>>>

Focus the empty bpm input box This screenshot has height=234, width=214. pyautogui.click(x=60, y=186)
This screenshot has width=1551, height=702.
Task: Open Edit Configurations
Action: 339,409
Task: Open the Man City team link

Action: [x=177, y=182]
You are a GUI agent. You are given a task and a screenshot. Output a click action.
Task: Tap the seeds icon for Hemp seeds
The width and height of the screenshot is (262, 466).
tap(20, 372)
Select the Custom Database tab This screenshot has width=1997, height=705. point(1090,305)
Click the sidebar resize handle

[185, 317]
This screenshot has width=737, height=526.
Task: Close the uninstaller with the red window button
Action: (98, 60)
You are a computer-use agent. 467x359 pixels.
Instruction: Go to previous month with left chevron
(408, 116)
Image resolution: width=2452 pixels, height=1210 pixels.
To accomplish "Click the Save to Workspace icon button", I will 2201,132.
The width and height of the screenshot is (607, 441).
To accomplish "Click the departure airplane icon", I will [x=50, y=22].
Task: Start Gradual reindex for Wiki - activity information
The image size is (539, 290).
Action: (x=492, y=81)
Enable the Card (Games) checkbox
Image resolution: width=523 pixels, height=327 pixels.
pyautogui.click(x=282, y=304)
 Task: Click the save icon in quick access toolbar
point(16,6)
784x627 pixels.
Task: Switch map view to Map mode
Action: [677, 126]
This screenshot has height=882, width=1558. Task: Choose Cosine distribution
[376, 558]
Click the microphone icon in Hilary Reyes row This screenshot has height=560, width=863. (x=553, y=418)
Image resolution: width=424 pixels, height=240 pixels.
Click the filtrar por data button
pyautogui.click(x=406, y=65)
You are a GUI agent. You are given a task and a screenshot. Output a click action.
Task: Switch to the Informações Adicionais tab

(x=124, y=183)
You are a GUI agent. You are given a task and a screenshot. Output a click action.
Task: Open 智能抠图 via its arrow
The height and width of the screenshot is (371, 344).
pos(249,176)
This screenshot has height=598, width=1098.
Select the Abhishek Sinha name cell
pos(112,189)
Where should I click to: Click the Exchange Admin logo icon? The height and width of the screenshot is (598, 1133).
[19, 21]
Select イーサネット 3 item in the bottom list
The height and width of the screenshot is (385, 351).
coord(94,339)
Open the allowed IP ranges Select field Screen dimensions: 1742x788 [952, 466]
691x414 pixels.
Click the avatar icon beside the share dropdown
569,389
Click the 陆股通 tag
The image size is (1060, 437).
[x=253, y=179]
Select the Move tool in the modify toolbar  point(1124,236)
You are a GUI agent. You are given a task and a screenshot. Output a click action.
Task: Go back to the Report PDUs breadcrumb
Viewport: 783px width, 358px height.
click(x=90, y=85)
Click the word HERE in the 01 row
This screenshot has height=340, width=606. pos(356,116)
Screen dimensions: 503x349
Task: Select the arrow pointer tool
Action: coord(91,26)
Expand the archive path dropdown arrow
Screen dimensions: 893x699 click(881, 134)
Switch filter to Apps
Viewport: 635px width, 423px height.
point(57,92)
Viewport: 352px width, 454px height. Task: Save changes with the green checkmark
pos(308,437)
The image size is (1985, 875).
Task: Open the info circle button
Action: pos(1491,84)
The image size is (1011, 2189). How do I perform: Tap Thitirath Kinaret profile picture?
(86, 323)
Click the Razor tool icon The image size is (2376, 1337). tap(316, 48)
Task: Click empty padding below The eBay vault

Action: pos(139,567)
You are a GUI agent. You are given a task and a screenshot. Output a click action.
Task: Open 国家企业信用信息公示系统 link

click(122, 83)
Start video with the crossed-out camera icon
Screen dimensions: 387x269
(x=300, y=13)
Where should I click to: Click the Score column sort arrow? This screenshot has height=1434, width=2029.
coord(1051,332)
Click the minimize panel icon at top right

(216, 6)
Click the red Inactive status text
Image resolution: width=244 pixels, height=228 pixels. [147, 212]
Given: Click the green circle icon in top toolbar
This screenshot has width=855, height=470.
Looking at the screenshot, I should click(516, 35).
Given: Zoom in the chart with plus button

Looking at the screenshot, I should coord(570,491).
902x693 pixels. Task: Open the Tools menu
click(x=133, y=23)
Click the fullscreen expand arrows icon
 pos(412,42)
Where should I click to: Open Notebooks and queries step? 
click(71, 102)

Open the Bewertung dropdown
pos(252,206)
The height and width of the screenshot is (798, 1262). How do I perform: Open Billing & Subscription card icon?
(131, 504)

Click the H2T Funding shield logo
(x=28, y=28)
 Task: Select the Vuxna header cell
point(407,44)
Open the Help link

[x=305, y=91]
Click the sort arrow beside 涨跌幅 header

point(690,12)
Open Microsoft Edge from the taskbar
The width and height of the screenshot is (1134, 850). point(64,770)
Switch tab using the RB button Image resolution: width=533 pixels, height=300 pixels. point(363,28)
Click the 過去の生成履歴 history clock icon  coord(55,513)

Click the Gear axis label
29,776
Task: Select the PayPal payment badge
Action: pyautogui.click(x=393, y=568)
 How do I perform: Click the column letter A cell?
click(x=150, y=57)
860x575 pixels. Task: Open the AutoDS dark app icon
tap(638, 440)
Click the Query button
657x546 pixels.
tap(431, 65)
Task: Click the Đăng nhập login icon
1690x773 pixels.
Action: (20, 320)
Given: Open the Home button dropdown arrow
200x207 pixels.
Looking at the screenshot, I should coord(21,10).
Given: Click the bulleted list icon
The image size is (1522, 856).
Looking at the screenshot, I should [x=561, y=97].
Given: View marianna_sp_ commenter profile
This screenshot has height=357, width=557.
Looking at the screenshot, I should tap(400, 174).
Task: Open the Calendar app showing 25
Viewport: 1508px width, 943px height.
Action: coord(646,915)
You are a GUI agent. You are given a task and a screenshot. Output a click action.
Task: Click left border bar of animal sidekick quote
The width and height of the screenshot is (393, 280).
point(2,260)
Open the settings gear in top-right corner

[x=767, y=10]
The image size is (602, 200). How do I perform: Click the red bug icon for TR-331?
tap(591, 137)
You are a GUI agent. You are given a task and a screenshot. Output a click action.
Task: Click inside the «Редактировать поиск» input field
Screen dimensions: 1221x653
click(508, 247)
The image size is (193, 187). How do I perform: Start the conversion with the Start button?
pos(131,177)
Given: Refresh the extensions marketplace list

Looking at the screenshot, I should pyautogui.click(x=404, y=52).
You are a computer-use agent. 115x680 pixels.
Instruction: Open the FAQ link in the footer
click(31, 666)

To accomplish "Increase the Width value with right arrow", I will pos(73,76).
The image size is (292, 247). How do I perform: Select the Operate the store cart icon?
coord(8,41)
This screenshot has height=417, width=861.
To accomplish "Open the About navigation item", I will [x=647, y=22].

<<<

Task directions :: Copy the rows above verbatim.

Exercise response ::
Focus the empty bpm input box This screenshot has height=234, width=214. pyautogui.click(x=60, y=186)
This screenshot has width=1551, height=702.
Task: Open Edit Configurations
Action: 339,409
Task: Open the Man City team link

Action: [x=177, y=182]
You are a GUI agent. You are given a task and a screenshot. Output a click action.
Task: Tap the seeds icon for Hemp seeds
The width and height of the screenshot is (262, 466).
tap(20, 372)
Select the Custom Database tab This screenshot has width=1997, height=705. point(1090,305)
Click the sidebar resize handle

[185, 317]
This screenshot has width=737, height=526.
Task: Close the uninstaller with the red window button
Action: (98, 60)
You are a computer-use agent. 467x359 pixels.
Instruction: Go to previous month with left chevron
(408, 116)
Image resolution: width=2452 pixels, height=1210 pixels.
To accomplish "Click the Save to Workspace icon button", I will 2201,132.
The width and height of the screenshot is (607, 441).
To accomplish "Click the departure airplane icon", I will [x=50, y=22].
Task: Start Gradual reindex for Wiki - activity information
The image size is (539, 290).
Action: (x=492, y=81)
Enable the Card (Games) checkbox
Image resolution: width=523 pixels, height=327 pixels.
pyautogui.click(x=282, y=304)
 Task: Click the save icon in quick access toolbar
point(16,6)
784x627 pixels.
Task: Switch map view to Map mode
Action: [677, 126]
This screenshot has height=882, width=1558. Task: Choose Cosine distribution
[376, 558]
Click the microphone icon in Hilary Reyes row This screenshot has height=560, width=863. (x=553, y=418)
Image resolution: width=424 pixels, height=240 pixels.
Click the filtrar por data button
pyautogui.click(x=406, y=65)
You are a GUI agent. You are given a task and a screenshot. Output a click action.
Task: Switch to the Informações Adicionais tab

(x=124, y=183)
You are a GUI agent. You are given a task and a screenshot. Output a click action.
Task: Open 智能抠图 via its arrow
The height and width of the screenshot is (371, 344).
pos(249,176)
This screenshot has height=598, width=1098.
Select the Abhishek Sinha name cell
pos(112,189)
Where should I click to: Click the Exchange Admin logo icon? The height and width of the screenshot is (598, 1133).
[19, 21]
Select イーサネット 3 item in the bottom list
The height and width of the screenshot is (385, 351).
coord(94,339)
Open the allowed IP ranges Select field Screen dimensions: 1742x788 [952, 466]
691x414 pixels.
Click the avatar icon beside the share dropdown
569,389
Click the 陆股通 tag
The image size is (1060, 437).
[x=253, y=179]
Select the Move tool in the modify toolbar  point(1124,236)
You are a GUI agent. You are given a task and a screenshot. Output a click action.
Task: Go back to the Report PDUs breadcrumb
Viewport: 783px width, 358px height.
click(x=90, y=85)
Click the word HERE in the 01 row
This screenshot has height=340, width=606. pos(356,116)
Screen dimensions: 503x349
Task: Select the arrow pointer tool
Action: coord(91,26)
Expand the archive path dropdown arrow
Screen dimensions: 893x699 click(881, 134)
Switch filter to Apps
Viewport: 635px width, 423px height.
point(57,92)
Viewport: 352px width, 454px height. Task: Save changes with the green checkmark
pos(308,437)
The image size is (1985, 875).
Task: Open the info circle button
Action: pos(1491,84)
The image size is (1011, 2189). How do I perform: Tap Thitirath Kinaret profile picture?
(86, 323)
Click the Razor tool icon The image size is (2376, 1337). tap(316, 48)
Task: Click empty padding below The eBay vault

Action: pos(139,567)
You are a GUI agent. You are given a task and a screenshot. Output a click action.
Task: Open 国家企业信用信息公示系统 link

click(122, 83)
Start video with the crossed-out camera icon
Screen dimensions: 387x269
(x=300, y=13)
Where should I click to: Click the Score column sort arrow? This screenshot has height=1434, width=2029.
coord(1051,332)
Click the minimize panel icon at top right

(216, 6)
Click the red Inactive status text
Image resolution: width=244 pixels, height=228 pixels. [147, 212]
Given: Click the green circle icon in top toolbar
This screenshot has width=855, height=470.
Looking at the screenshot, I should click(516, 35).
Given: Zoom in the chart with plus button

Looking at the screenshot, I should coord(570,491).
902x693 pixels. Task: Open the Tools menu
click(x=133, y=23)
Click the fullscreen expand arrows icon
 pos(412,42)
Where should I click to: Open Notebooks and queries step? 
click(71, 102)

Open the Bewertung dropdown
pos(252,206)
The height and width of the screenshot is (798, 1262). How do I perform: Open Billing & Subscription card icon?
(131, 504)

Click the H2T Funding shield logo
(x=28, y=28)
 Task: Select the Vuxna header cell
point(407,44)
Open the Help link

[x=305, y=91]
Click the sort arrow beside 涨跌幅 header

point(690,12)
Open Microsoft Edge from the taskbar
The width and height of the screenshot is (1134, 850). point(64,770)
Switch tab using the RB button Image resolution: width=533 pixels, height=300 pixels. point(363,28)
Click the 過去の生成履歴 history clock icon  coord(55,513)

Click the Gear axis label
29,776
Task: Select the PayPal payment badge
Action: pyautogui.click(x=393, y=568)
 How do I perform: Click the column letter A cell?
click(x=150, y=57)
860x575 pixels. Task: Open the AutoDS dark app icon
tap(638, 440)
Click the Query button
657x546 pixels.
tap(431, 65)
Task: Click the Đăng nhập login icon
1690x773 pixels.
Action: (20, 320)
Given: Open the Home button dropdown arrow
200x207 pixels.
Looking at the screenshot, I should coord(21,10).
Given: Click the bulleted list icon
The image size is (1522, 856).
Looking at the screenshot, I should [x=561, y=97].
Given: View marianna_sp_ commenter profile
This screenshot has height=357, width=557.
Looking at the screenshot, I should tap(400, 174).
Task: Open the Calendar app showing 25
Viewport: 1508px width, 943px height.
Action: coord(646,915)
You are a GUI agent. You are given a task and a screenshot. Output a click action.
Task: Click left border bar of animal sidekick quote
The width and height of the screenshot is (393, 280).
point(2,260)
Open the settings gear in top-right corner

[x=767, y=10]
The image size is (602, 200). How do I perform: Click the red bug icon for TR-331?
tap(591, 137)
You are a GUI agent. You are given a task and a screenshot. Output a click action.
Task: Click inside the «Редактировать поиск» input field
Screen dimensions: 1221x653
click(508, 247)
The image size is (193, 187). How do I perform: Start the conversion with the Start button?
pos(131,177)
Given: Refresh the extensions marketplace list

Looking at the screenshot, I should pyautogui.click(x=404, y=52).
You are a computer-use agent. 115x680 pixels.
Instruction: Open the FAQ link in the footer
click(31, 666)

To accomplish "Increase the Width value with right arrow", I will pos(73,76).
The image size is (292, 247). How do I perform: Select the Operate the store cart icon?
coord(8,41)
This screenshot has height=417, width=861.
To accomplish "Open the About navigation item", I will [x=647, y=22].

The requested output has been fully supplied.